Selected text —
%%

As it generally happens in software/hardware patents, the claimed solution seems quite obvious whenever one wants to solve that particular problem, and the hard part is the "execution", i.e. implementing it efficiently and figuring out whether the tradeoffs are worth it.

So assigning patents to things like this seems really dumb.




I strongly agree with you. To patent an idea with no definition of execution seems too broad to me.

An easy example is to patent an "opening mechanism that requires force" (door). Yes, that's an idea but can have different ways to execute, sliding door, regular opening door, suicide doors.

Now a patent on the hinge that performs the operation seems more concrete. The exact execution of said idea.


What is your basis for the claim they've not evaluated the tradeoffs or tried to design an efficient implementation?

The patent seems to be based on this paper: http://dl.acm.org/citation.cfm?id=264189. It has an extensive experimental evaluation. Another thing to keep in mind is that Sohi, Vijaykumar and Moshovos are all respected computer architecture researchers, and this paper was published in ISCA, which is the best and most competitive forum for computer architecture research.

%%

Job — Could you reproduce the patent discussion from "So assigning patents" up to and including "of said idea.", changing "hinge" to "latch"? None of the material is needed here.

Given data —
%%

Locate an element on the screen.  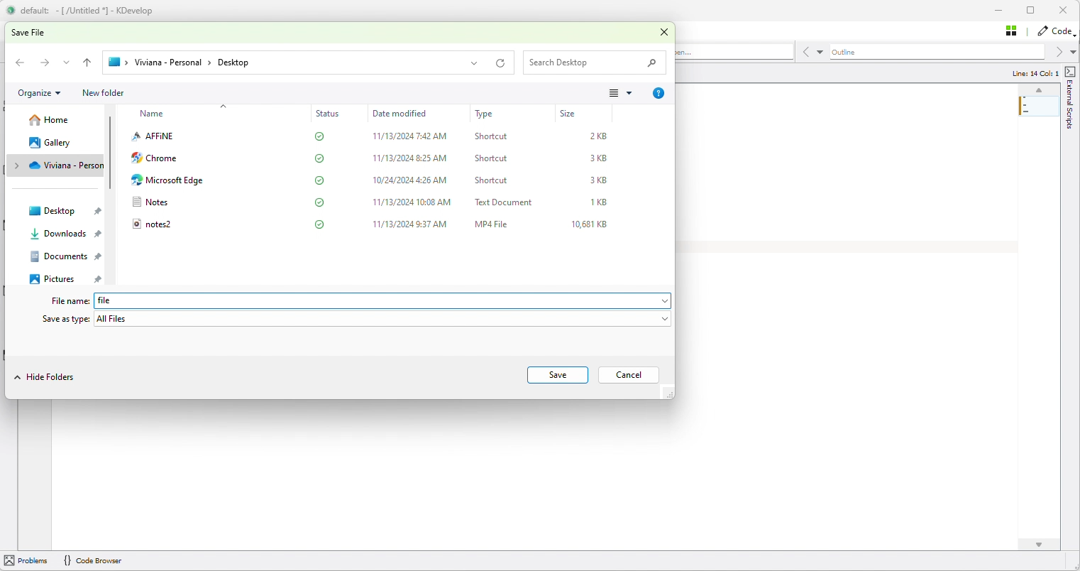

%%

Solution to this problem —
So assigning patents to things like this seems really dumb.




I strongly agree with you. To patent an idea with no definition of execution seems too broad to me.

An easy example is to patent an "opening mechanism that requires force" (door). Yes, that's an idea but can have different ways to execute, sliding door, regular opening door, suicide doors.

Now a patent on the latch that performs the operation seems more concrete. The exact execution of said idea.